## OBIETTIVI:
1 > Secondo l'intervista, in quale anno è stato attribuito l'Ambrogino d'oro a chi risponde?
2 > Elenca tutte le città, le regioni e gli stati nominati nell'intervista.
3 > Trascrivi senza alcuna modifica il passo dell'intervista che va da "Sono arrivato a" a "accrescersi sempre più.".

## ESTRATTO FORNITO:

* * *

Qual è oggi il suo rapporto con Milano?
Sono arrivato a Milano nel 1989 chiamato a reggere il carcere di San Vittore, avevo
35 anni e molti pensavano, e si fecero anche carico di farmelo sapere, che fossi troppo giovane
per un istituto così complesso. Sarei dovuto durare poco, ma in dieci anni avevo già prestato servizio negli istituti
più duri esistenti in Italia e Milano era allettante, sia per prestigio sia come luogo di
possibile residenza. Entrai in sintonia con la città sin dal primo momento, avvertendo
un sentimento di reciproca fiducia e gradimento che nel tempo è andato ad
accrescersi sempre più.
Ho cercato di dare il massimo nel mio lavoro: impegno
riconosciuto con l’attribuzione, nel 2000, dell’Ambrogino d’oro, una onorificenza di cui
vado orgogliosamente fiero. Ho lavorato per 15 anni a San vittore e quando le promozioni e
altri incarichi mi hanno portato a Roma, come vicecapo del Dipartimento penitenziario al Ministero
della Giustizia, e poi in Piemonte, ho mantenuto casa e famiglia in città. Qui, ora, in pensione dal 2019, mi sono stabilito
definitivamente nonostante sporadici lampi di desiderio per un ritorno al paese natio..
Perché vivere oggi a Milano?

* * *

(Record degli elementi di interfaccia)
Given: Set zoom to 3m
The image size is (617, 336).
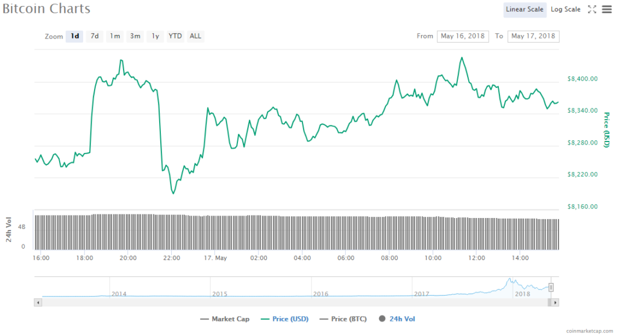Looking at the screenshot, I should (x=135, y=36).
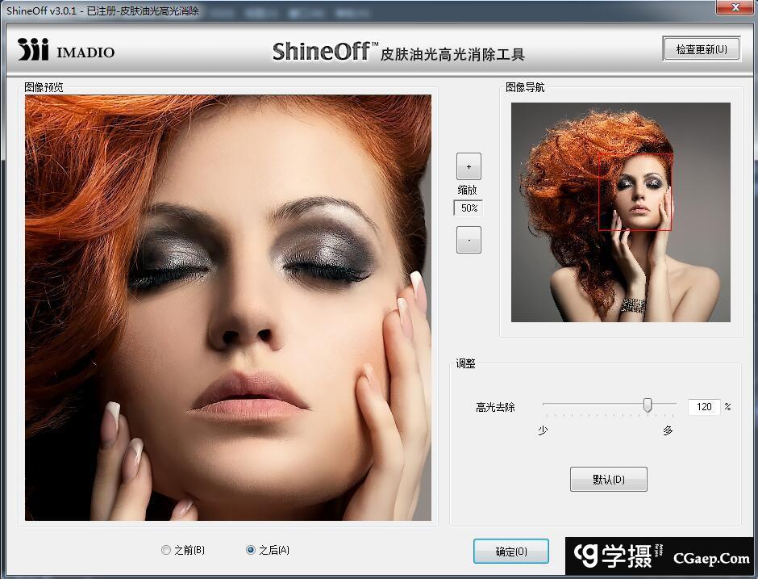Select the 之前(B) before radio button
758x579 pixels.
click(166, 550)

* * *

## SOLUZIONI:
1 > Nel 2000.

2 > Milano, Italia, Roma, Piemonte

3 >
Sono arrivato a Milano nel 1989 chiamato a reggere il carcere di San Vittore, avevo
35 anni e molti pensavano, e si fecero anche carico di farmelo sapere, che fossi troppo giovane
per un istituto così complesso. Sarei dovuto durare poco, ma in dieci anni avevo già prestato servizio negli istituti
più duri esistenti in Italia e Milano era allettante, sia per prestigio sia come luogo di
possibile residenza. Entrai in sintonia con la città sin dal primo momento, avvertendo
un sentimento di reciproca fiducia e gradimento che nel tempo è andato ad
accrescersi sempre più.